[Supplied entries Boundary: Start]
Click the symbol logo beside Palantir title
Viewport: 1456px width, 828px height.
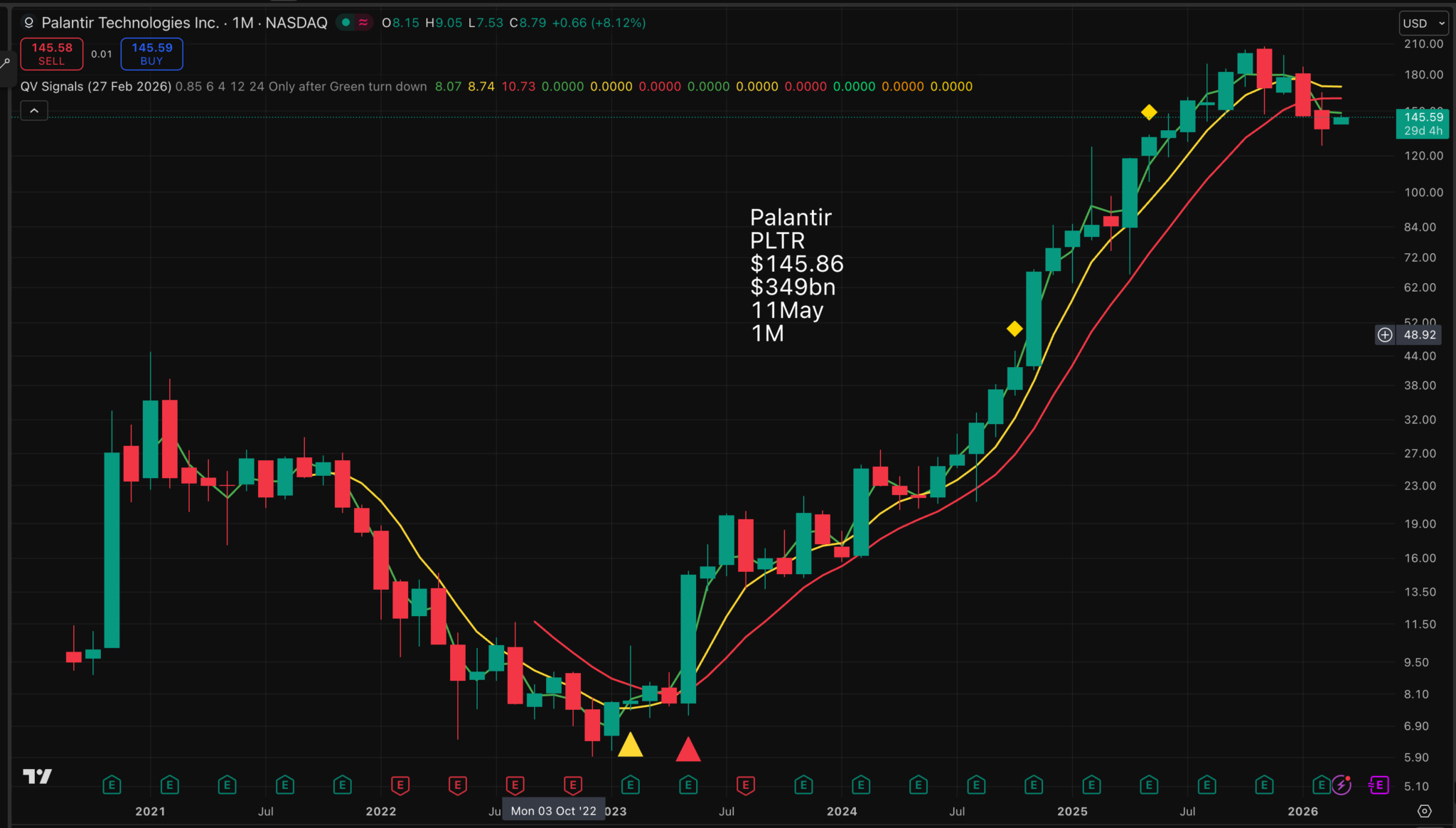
[Supplied entries Boundary: End]
[Supplied entries Boundary: Start]
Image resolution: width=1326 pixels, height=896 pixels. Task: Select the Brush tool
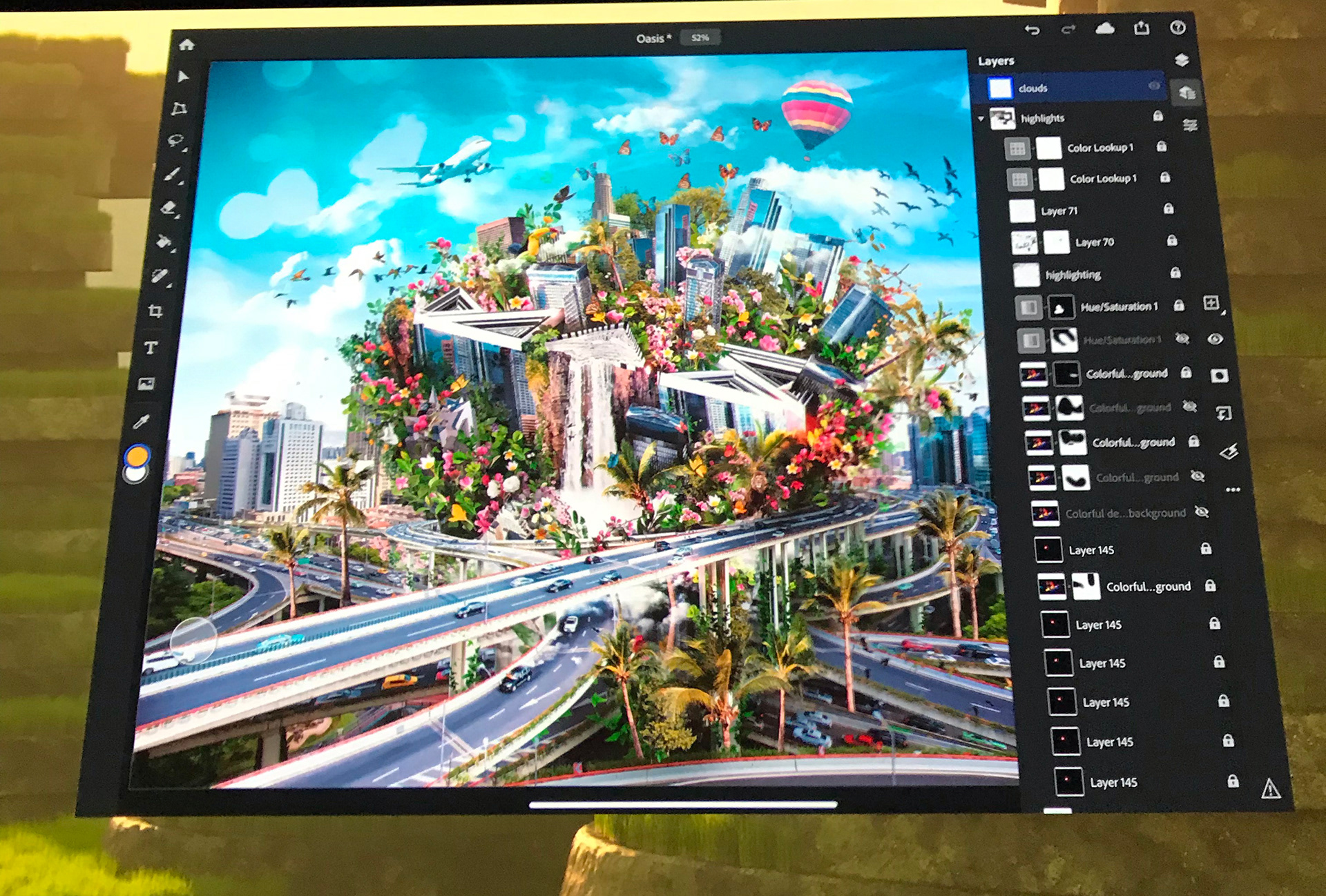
[Supplied entries Boundary: End]
[Supplied entries Boundary: Start]
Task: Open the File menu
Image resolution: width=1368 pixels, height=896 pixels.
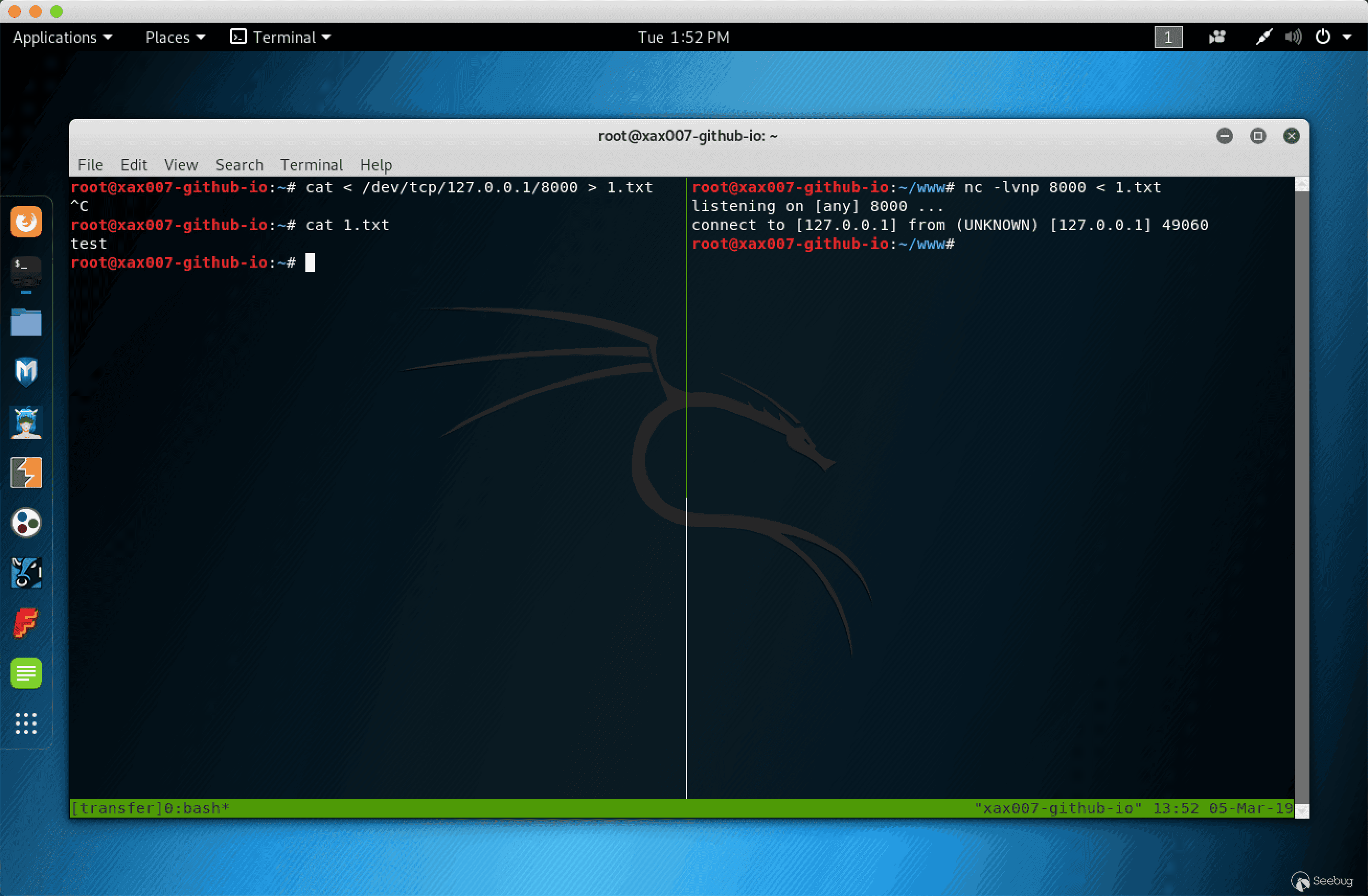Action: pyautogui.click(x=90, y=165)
[Supplied entries Boundary: End]
* [Your instructions]: Check the listing above for lines containing the string "Task", and copy each one.

* [Solution for this exercise]:
Image resolution: width=1326 pixels, height=896 pixels. Task: Select the Brush tool
Task: Open the File menu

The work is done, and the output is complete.